Regardless of the fact that her recent film had sunk unceremoniously at theaters, Mansfield kept her personal publicity machine at full throttle with almost weekly mentions in the press and shameless publicity stunts that became the stuff of Hollywood legend. One notorious incident came in 1957, when she attempted to upstage cinema beauty Sophia Loren while attending an event being held in the Italian star's honor. In photographs printed in newspapers all around the world in the days that followed, Loren could be seen gazing with obvious disapproval at Mansfield's unavoidable breasts, literally bursting out of her low cut dress. Similar later incidents, some of which exposed even more of the busty sex symbol, became so prevalent that a backlash of negative public perception soon followed. A casualty of the precarious nature of her career and accompanying lifestyle hit home when her divorce from Paul Mansfield became official in early 1958. Within months she married Mickey Hargitay, a body builder, former Mr. Universe, and aspiring actor. A secret to no one, Hargitay and Mansfield had been involved in a passionate romance ever since they first met during her time in the Broadway production of "Will Success Spoil Rock Hunter" nearly three years earlier.
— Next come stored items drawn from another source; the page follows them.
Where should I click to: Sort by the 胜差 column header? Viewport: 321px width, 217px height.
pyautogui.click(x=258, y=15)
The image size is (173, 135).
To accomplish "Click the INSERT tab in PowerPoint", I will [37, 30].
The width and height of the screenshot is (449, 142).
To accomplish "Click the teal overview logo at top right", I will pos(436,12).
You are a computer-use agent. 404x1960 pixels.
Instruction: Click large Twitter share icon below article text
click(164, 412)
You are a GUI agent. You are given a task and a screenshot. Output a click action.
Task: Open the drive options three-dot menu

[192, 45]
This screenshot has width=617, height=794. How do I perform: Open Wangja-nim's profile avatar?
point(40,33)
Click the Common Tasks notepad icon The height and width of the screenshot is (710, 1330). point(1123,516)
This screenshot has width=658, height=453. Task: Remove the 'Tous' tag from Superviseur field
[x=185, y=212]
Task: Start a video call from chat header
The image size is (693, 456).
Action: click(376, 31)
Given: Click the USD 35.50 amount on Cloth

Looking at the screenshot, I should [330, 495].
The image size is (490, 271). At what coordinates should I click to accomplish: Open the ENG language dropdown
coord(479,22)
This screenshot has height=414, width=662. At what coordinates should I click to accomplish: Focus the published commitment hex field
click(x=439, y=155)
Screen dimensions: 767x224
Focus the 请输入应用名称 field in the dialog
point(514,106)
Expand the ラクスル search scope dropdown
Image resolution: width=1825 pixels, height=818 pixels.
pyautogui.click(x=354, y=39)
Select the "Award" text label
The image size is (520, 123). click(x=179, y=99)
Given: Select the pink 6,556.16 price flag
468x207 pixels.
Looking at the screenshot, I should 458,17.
Hesitant to put her in a more high-profile project, Fox placed Mansfield alongside Kenneth More in the low-budget comedy-Western "The Sheriff of Fractured Jaw" (1958), helmed by veteran director Raoul Walsh. Filmed in Italy - one of the first Westerns to do so - the little seen film would not be released in the U.S. for another year. Offscreen the platinum-haired star continued to garner more press for her outlandish lifestyle, as in the case of her lavishly appointed and eponymously painted Hollywood mansion "The Pink Palace." At a loss as to what to do with their once hot property, Fox next lent Mansfield out for a series of films shot in Europe, beginning with a pair of independently produced British crime thrillers: "The Challenge" (1960), starring Anthony Quayle, and "Too Hot to Handle" (1960), featuring Hammer horror mainstay, Christopher Lee. From there it was off to Italy for the sword and sandal fantasy "The Loves of Hercules" (1961), starring Hargitay as the titular strongman. Mansfield next gratefully accepted a job back in Hollywood with a supporting role in the biopic "The George Raft Story" (1961).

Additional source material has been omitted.